Specification 11(3)(b) Advisory

This “Advisory, New gTLD Registry Agreement Specification 11 (3)(b)” was developed jointly between ICANN and gTLD registries in 2017. Specification 11(3)(b) is a part of the base Registry Agreement that requires gTLD registries to conduct periodic analysis for security threats and maintain data for purposes of reporting on those identified threats. The Advisory defines “Security Threats” very similarly to DNS Abuse and describes what technical analysis for registries should look like. It also describes the use of Reputation Service Providers and details the reports ICANN expects from registries under Specification 11(3)(b).

CENTR Resources

The Council of European National Top-Level Domain Registries (CENTR) is a consortium of predominantly European ccTLDs. CENTR seeks to promote and participate in the development of high standards for ccTLDs to the benefit of its members and the Internet.

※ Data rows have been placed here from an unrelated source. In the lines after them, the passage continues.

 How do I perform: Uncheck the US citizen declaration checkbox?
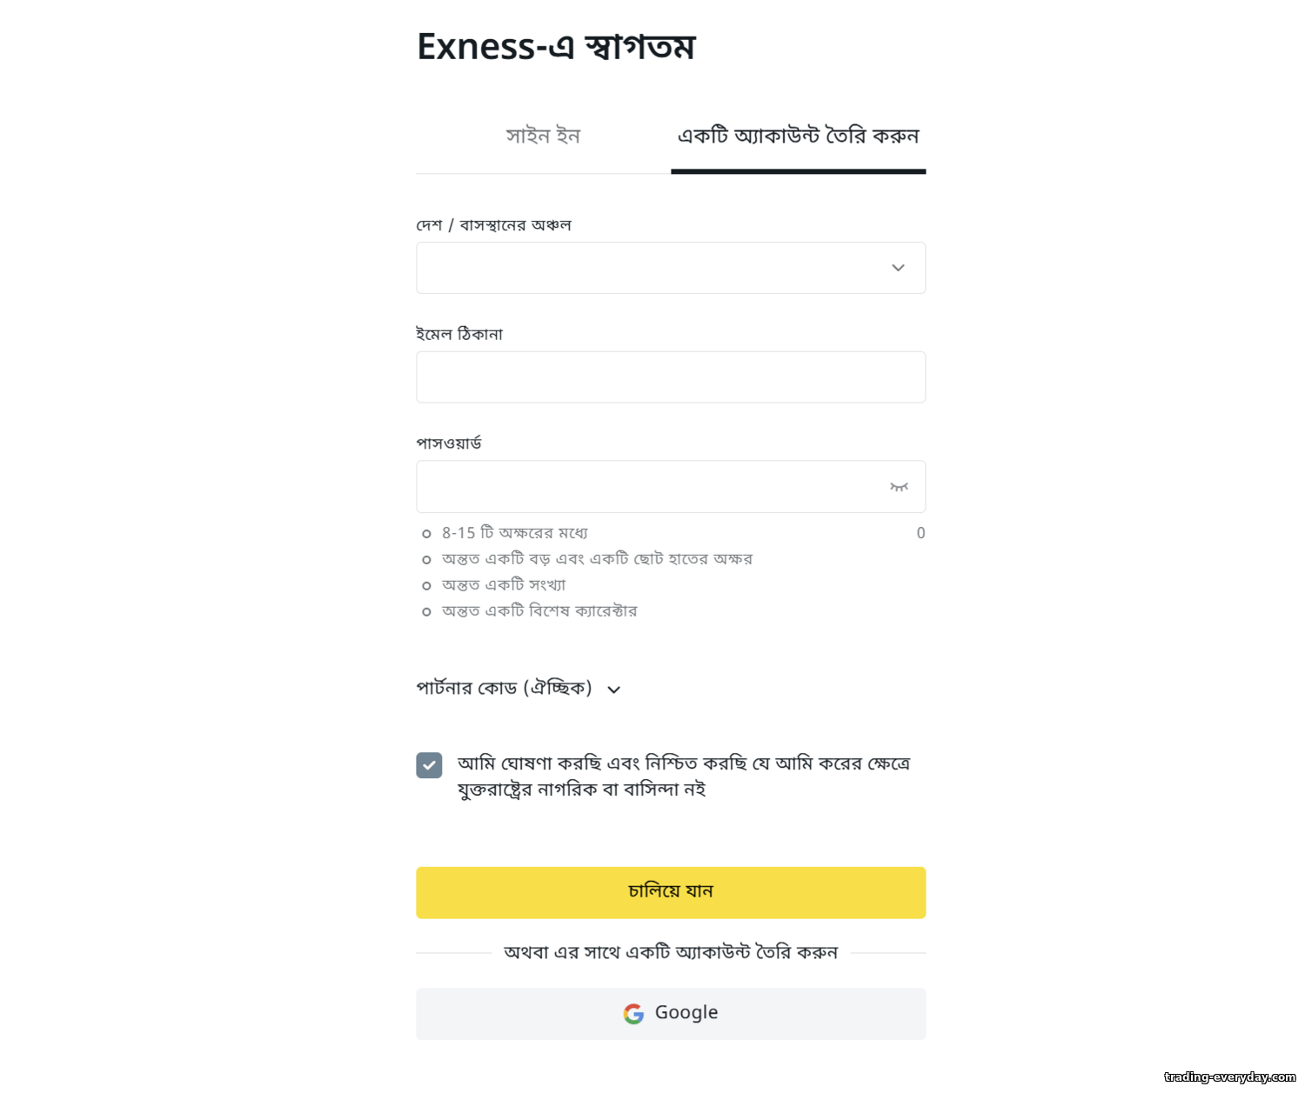click(x=429, y=765)
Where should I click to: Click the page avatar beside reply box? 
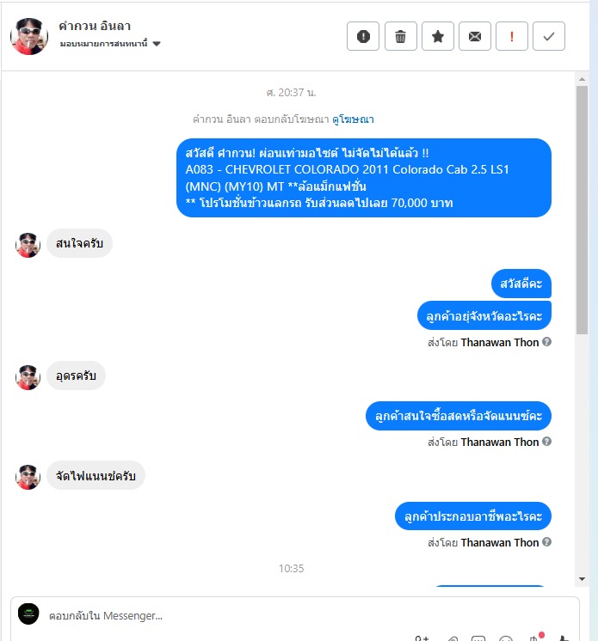(x=28, y=614)
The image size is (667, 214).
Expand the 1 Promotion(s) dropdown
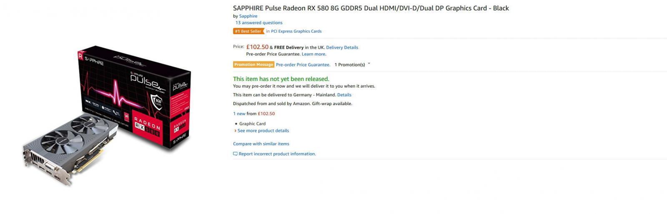[x=352, y=65]
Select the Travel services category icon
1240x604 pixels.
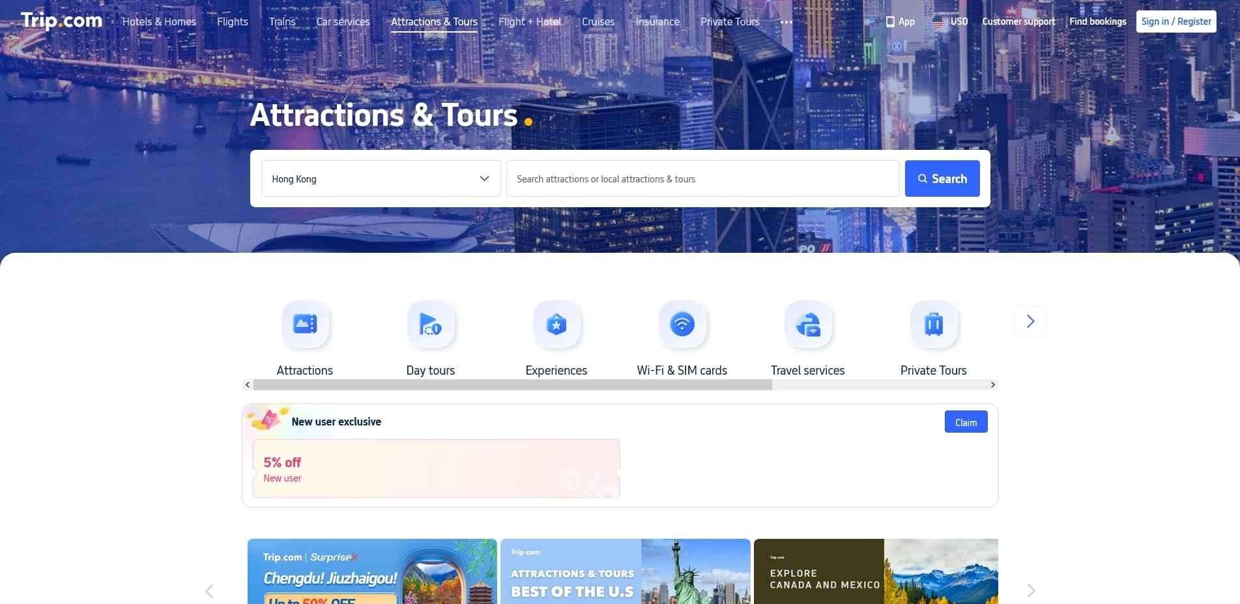pos(807,323)
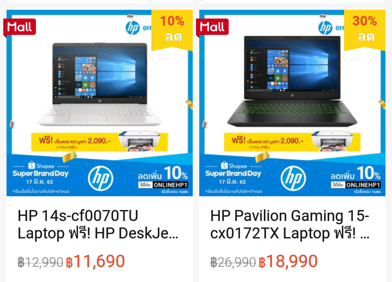392x282 pixels.
Task: Click the struck-through ฿12,990 original price
Action: click(40, 262)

CENTR has published a document titled “Domain Name Registries and Online Content” that provides a thorough explanation of a registry operator’s role in the infrastructure of the DNS. CENTR has also published a video that provides a similar explanation, as it relates to the DNS infrastructure and dealing with website content online.

Anti-Phishing Working Group (APWG) Phishing Activity Trends Report

The APWG publishes a quarterly update on observed phishing activity reported by its member organizations, partners, and third-parties. The current quarterly phishing report and prior reports are available here.

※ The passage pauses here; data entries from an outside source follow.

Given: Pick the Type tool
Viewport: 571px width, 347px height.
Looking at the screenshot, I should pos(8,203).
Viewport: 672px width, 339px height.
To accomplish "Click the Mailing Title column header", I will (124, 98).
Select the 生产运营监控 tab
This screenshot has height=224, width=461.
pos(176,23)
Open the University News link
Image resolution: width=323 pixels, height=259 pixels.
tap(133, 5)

FIRST Best Practice Library

FIRST is the Forum of Incident Response and Security Teams. FIRST maintains its Best Practice Library “to assist FIRST Team Members and public in general in configuring their systems securely by providing configuration templates and security guidelines.” The FIRST Best Practice Library is available here.

M3AAWG Resources

The Messaging, Malware and Mobile Anti-Abuse Working Group (M3AAWG) strives “to work against botnets, malware, spam, viruses, DoS attacks and other online exploitation.” M3AAWG maintains a series of its best practices, available here.

Spamhaus Botnet Threat Reports

The Spamhaus Project “is an international nonprofit organization that tracks spam and related cyber threats such as phishing, malware and botnets”. Spamhaus publishes an annual Botnet Threat Report, describing trends and data in observed incidences of botnets.  

• 2019 Botnet Threat Report
• 2018 Botnet Threat Report 
• 2017 Botnet Threat Report 

Spamhaus also publishes quarterly updates on its observed botnets.